百里芃见袁壑迟迟没有应声,她抬起头盯着他的侧脸看了好一会,不知是不是自己的错觉,一夜之间,袁壑的鬓角生出了许多白发,而他的面貌看上去也老了几分。


“杜庆他志不在此,如今除了你,我再也找不出更合适的人选,若是不嫌弃的话你可以唤我一声师父。”


几经交谈都无果后,百里芃只好按照袁壑的要求将他毕生所著的医典秘方都一一收下。


一番交谈之后,药池疗愈也开始进行,百里芃走进凉亭中央,才发现面前的浴池也是大有乾坤,袁壑按下一个机关后,在一阵轰隆声后,一片巨大的纱幔垂下,将偌大的药池一分为二。
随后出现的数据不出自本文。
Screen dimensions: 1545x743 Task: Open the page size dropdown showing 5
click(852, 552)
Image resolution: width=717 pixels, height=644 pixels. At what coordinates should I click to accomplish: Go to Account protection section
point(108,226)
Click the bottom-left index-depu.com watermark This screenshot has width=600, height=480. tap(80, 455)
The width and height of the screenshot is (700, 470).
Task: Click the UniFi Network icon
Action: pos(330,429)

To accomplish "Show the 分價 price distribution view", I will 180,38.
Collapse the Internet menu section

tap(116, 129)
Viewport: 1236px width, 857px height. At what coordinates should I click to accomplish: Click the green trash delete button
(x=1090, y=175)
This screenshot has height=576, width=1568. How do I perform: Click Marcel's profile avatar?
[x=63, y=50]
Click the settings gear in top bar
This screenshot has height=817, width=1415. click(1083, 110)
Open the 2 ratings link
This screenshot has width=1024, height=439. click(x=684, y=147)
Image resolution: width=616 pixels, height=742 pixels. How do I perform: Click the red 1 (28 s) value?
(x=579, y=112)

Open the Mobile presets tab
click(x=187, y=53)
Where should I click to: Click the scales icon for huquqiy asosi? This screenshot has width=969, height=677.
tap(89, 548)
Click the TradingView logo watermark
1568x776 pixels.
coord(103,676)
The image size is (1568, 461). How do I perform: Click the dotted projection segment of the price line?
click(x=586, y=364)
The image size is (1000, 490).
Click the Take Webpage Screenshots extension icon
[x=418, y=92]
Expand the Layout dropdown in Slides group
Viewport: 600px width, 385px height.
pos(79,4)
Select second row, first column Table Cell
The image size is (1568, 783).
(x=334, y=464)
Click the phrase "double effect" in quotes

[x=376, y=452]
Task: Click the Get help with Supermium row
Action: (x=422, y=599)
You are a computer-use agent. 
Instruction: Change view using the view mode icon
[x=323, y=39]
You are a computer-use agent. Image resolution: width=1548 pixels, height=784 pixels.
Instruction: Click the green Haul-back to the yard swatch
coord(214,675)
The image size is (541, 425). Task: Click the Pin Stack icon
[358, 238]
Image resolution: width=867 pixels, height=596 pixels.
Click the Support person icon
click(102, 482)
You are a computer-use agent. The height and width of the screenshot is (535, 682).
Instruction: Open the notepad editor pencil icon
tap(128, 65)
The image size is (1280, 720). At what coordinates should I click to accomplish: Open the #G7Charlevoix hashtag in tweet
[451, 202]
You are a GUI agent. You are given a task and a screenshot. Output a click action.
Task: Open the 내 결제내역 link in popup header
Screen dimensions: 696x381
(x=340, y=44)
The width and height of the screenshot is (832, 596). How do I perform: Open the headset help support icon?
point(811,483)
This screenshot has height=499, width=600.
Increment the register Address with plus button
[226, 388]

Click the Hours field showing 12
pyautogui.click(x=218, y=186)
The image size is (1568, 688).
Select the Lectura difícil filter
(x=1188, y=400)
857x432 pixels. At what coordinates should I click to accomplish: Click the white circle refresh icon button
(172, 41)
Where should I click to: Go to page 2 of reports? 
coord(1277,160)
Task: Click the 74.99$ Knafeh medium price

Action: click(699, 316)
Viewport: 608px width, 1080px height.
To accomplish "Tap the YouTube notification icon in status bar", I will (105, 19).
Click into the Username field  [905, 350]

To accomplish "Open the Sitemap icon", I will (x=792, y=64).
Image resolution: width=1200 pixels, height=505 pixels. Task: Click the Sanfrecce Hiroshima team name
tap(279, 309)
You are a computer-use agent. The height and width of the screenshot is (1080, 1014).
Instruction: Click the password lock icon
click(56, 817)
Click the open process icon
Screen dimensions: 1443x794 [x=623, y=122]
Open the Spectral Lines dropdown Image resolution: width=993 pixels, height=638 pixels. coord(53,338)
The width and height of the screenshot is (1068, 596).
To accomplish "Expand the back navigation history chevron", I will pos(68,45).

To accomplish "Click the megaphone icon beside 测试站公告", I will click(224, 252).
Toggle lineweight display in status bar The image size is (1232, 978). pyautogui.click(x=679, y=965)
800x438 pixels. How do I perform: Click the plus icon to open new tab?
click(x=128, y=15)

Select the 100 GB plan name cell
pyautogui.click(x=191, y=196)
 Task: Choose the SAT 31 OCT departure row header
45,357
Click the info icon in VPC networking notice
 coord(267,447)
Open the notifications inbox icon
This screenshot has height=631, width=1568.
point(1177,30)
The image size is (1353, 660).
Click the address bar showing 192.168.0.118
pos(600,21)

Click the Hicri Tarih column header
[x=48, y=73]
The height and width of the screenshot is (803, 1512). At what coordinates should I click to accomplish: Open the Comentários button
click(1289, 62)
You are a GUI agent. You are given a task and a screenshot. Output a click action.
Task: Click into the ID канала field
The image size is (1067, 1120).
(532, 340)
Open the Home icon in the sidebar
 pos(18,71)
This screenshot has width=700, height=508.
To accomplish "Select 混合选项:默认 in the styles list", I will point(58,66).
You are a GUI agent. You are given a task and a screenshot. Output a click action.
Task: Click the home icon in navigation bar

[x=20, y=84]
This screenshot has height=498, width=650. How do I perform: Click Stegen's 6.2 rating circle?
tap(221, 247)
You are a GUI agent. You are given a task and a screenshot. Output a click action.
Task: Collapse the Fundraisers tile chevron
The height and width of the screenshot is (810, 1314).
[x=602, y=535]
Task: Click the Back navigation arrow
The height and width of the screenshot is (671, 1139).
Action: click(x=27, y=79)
“小丫头,我把药池一分为二,等会需从你手上取些血液放进一浴池中,待一切就绪后,你就在你那边的浴池即可,另外你体内余毒存在多年,若想彻底清除得在这药池里泡够七天,每天不少于三个时辰。”


“不是吧?你是打算让我和一个来历不明的陌生男子,在同一屋檐下共浴?”一泡还是七天,百里芃简直不敢相信子的耳朵,她低头看了一眼圆滚滚又肉乎乎的自己,胖是胖了点,她到底也还是个姑娘家,这传去了还了得?


当然,如果对面的是一个有着八块腹肌,长相貌似潘安的美男子也不是不可。


看着百里芃的顾虑,袁壑又按下了一个机关,霎时间,四周的纱幔缓缓垂下。随后他才看向百里芃开口劝说道:“我这不是把药池都分开了吗?又有纱幔隔着,而且我会在外面守着。”


百里芃环顾一周后深深的叹了一口气,虽然有些为难,但只要能解毒回到百里芃原来的样子,索性就豁出去一回,说不定对面的男子样貌复原后是个绝世美男,那她的“牛马”不就有着落了!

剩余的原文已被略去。